**Information:**
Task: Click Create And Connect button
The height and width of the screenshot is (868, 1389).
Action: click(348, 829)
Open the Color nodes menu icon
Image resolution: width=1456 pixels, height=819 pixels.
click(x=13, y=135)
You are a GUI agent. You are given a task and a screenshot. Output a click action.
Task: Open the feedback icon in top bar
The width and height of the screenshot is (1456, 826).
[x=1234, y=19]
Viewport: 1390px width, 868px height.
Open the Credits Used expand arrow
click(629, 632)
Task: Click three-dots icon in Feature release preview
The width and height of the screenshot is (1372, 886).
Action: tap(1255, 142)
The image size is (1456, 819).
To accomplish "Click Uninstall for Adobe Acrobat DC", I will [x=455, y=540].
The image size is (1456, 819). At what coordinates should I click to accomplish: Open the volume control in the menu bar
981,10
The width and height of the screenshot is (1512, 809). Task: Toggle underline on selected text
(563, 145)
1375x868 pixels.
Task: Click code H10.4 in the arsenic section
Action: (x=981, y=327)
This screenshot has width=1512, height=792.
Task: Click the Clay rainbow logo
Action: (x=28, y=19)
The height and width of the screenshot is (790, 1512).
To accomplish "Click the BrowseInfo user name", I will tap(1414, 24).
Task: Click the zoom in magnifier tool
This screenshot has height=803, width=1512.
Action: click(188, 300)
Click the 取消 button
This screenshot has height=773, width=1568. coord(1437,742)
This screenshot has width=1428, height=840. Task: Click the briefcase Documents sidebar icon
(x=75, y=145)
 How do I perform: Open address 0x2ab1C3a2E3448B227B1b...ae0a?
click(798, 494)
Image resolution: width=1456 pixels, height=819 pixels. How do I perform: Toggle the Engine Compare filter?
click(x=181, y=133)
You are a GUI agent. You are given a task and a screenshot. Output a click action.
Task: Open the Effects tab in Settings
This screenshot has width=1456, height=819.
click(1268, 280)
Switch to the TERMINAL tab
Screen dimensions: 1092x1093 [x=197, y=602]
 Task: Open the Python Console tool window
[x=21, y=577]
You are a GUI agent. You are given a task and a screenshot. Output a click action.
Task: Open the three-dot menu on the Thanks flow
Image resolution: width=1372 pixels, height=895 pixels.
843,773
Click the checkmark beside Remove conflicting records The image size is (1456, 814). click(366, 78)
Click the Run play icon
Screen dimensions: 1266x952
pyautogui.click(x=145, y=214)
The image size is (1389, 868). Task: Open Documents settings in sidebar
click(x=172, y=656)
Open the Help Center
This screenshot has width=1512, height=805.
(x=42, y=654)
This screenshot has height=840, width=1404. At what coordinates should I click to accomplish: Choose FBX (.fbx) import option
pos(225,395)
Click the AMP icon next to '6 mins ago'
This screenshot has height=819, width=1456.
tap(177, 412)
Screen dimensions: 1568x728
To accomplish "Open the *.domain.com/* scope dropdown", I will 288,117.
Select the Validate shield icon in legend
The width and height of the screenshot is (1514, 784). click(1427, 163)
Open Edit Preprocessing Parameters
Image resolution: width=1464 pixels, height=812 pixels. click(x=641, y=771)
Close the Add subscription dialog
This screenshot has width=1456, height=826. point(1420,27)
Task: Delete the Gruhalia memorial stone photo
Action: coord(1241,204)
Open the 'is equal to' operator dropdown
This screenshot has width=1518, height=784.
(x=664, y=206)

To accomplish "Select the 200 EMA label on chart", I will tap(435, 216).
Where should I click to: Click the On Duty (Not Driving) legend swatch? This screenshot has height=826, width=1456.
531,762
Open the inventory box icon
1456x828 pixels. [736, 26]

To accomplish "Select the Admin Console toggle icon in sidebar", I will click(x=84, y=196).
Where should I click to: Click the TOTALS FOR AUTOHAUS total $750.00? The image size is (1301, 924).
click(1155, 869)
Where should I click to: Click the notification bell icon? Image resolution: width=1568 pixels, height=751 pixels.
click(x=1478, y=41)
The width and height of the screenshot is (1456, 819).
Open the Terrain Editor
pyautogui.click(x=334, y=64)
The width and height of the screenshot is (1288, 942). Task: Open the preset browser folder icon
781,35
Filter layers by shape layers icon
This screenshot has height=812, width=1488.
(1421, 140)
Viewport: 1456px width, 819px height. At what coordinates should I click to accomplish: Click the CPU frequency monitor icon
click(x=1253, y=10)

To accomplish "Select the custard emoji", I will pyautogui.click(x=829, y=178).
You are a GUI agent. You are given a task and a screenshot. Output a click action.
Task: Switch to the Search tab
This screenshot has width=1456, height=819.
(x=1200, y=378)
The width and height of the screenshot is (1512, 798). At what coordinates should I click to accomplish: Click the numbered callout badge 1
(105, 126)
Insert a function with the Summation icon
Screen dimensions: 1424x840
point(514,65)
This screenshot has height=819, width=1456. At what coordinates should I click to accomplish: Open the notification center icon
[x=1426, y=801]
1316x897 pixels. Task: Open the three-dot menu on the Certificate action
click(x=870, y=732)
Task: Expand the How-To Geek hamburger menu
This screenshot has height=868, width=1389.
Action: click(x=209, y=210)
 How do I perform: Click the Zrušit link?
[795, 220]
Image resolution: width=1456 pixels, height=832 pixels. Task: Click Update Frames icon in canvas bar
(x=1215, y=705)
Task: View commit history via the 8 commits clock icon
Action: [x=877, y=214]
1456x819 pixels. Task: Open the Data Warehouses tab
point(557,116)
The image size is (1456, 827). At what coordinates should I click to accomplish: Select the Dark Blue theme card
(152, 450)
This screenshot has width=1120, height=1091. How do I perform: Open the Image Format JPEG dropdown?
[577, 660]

**Task statement:**
Make an exact copy of the listing shown above.

**Result of the task:**
Task: Click Create And Connect button
The height and width of the screenshot is (868, 1389).
Action: click(348, 829)
Open the Color nodes menu icon
Image resolution: width=1456 pixels, height=819 pixels.
click(x=13, y=135)
You are a GUI agent. You are given a task and a screenshot. Output a click action.
Task: Open the feedback icon in top bar
The width and height of the screenshot is (1456, 826).
[x=1234, y=19]
Viewport: 1390px width, 868px height.
Open the Credits Used expand arrow
click(629, 632)
Task: Click three-dots icon in Feature release preview
The width and height of the screenshot is (1372, 886).
Action: tap(1255, 142)
The image size is (1456, 819).
To accomplish "Click Uninstall for Adobe Acrobat DC", I will [x=455, y=540].
The image size is (1456, 819). At what coordinates should I click to accomplish: Open the volume control in the menu bar
981,10
The width and height of the screenshot is (1512, 809). Task: Toggle underline on selected text
(563, 145)
1375x868 pixels.
Task: Click code H10.4 in the arsenic section
Action: (x=981, y=327)
This screenshot has width=1512, height=792.
Task: Click the Clay rainbow logo
Action: (x=28, y=19)
The height and width of the screenshot is (790, 1512).
To accomplish "Click the BrowseInfo user name", I will tap(1414, 24).
Task: Click the zoom in magnifier tool
This screenshot has height=803, width=1512.
Action: click(188, 300)
Click the 取消 button
This screenshot has height=773, width=1568. coord(1437,742)
This screenshot has width=1428, height=840. Task: Click the briefcase Documents sidebar icon
(x=75, y=145)
 How do I perform: Open address 0x2ab1C3a2E3448B227B1b...ae0a?
click(798, 494)
Image resolution: width=1456 pixels, height=819 pixels. How do I perform: Toggle the Engine Compare filter?
click(x=181, y=133)
You are a GUI agent. You are given a task and a screenshot. Output a click action.
Task: Open the Effects tab in Settings
This screenshot has width=1456, height=819.
click(1268, 280)
Switch to the TERMINAL tab
Screen dimensions: 1092x1093 [x=197, y=602]
 Task: Open the Python Console tool window
[x=21, y=577]
You are a GUI agent. You are given a task and a screenshot. Output a click action.
Task: Open the three-dot menu on the Thanks flow
Image resolution: width=1372 pixels, height=895 pixels.
843,773
Click the checkmark beside Remove conflicting records The image size is (1456, 814). click(366, 78)
Click the Run play icon
Screen dimensions: 1266x952
pyautogui.click(x=145, y=214)
The image size is (1389, 868). Task: Open Documents settings in sidebar
click(x=172, y=656)
Open the Help Center
This screenshot has width=1512, height=805.
(x=42, y=654)
This screenshot has height=840, width=1404. At what coordinates should I click to accomplish: Choose FBX (.fbx) import option
pos(225,395)
Click the AMP icon next to '6 mins ago'
This screenshot has height=819, width=1456.
tap(177, 412)
Screen dimensions: 1568x728
To accomplish "Open the *.domain.com/* scope dropdown", I will 288,117.
Select the Validate shield icon in legend
The width and height of the screenshot is (1514, 784). click(1427, 163)
Open Edit Preprocessing Parameters
Image resolution: width=1464 pixels, height=812 pixels. click(x=641, y=771)
Close the Add subscription dialog
This screenshot has width=1456, height=826. point(1420,27)
Task: Delete the Gruhalia memorial stone photo
Action: coord(1241,204)
Open the 'is equal to' operator dropdown
This screenshot has width=1518, height=784.
(x=664, y=206)

To accomplish "Select the 200 EMA label on chart", I will tap(435, 216).
Where should I click to: Click the On Duty (Not Driving) legend swatch? This screenshot has height=826, width=1456.
531,762
Open the inventory box icon
1456x828 pixels. [736, 26]

To accomplish "Select the Admin Console toggle icon in sidebar", I will click(x=84, y=196).
Where should I click to: Click the TOTALS FOR AUTOHAUS total $750.00? The image size is (1301, 924).
click(1155, 869)
Where should I click to: Click the notification bell icon? Image resolution: width=1568 pixels, height=751 pixels.
click(x=1478, y=41)
The width and height of the screenshot is (1456, 819).
Open the Terrain Editor
pyautogui.click(x=334, y=64)
The width and height of the screenshot is (1288, 942). Task: Open the preset browser folder icon
781,35
Filter layers by shape layers icon
This screenshot has height=812, width=1488.
(1421, 140)
Viewport: 1456px width, 819px height. At what coordinates should I click to accomplish: Click the CPU frequency monitor icon
click(x=1253, y=10)

To accomplish "Select the custard emoji", I will pyautogui.click(x=829, y=178).
You are a GUI agent. You are given a task and a screenshot. Output a click action.
Task: Switch to the Search tab
This screenshot has width=1456, height=819.
(x=1200, y=378)
The width and height of the screenshot is (1512, 798). At what coordinates should I click to accomplish: Click the numbered callout badge 1
(105, 126)
Insert a function with the Summation icon
Screen dimensions: 1424x840
point(514,65)
This screenshot has height=819, width=1456. At what coordinates should I click to accomplish: Open the notification center icon
[x=1426, y=801]
1316x897 pixels. Task: Open the three-dot menu on the Certificate action
click(x=870, y=732)
Task: Expand the How-To Geek hamburger menu
This screenshot has height=868, width=1389.
Action: click(x=209, y=210)
 How do I perform: Click the Zrušit link?
[795, 220]
Image resolution: width=1456 pixels, height=832 pixels. Task: Click Update Frames icon in canvas bar
(x=1215, y=705)
Task: View commit history via the 8 commits clock icon
Action: [x=877, y=214]
1456x819 pixels. Task: Open the Data Warehouses tab
point(557,116)
The image size is (1456, 827). At what coordinates should I click to accomplish: Select the Dark Blue theme card
(152, 450)
This screenshot has width=1120, height=1091. How do I perform: Open the Image Format JPEG dropdown?
[577, 660]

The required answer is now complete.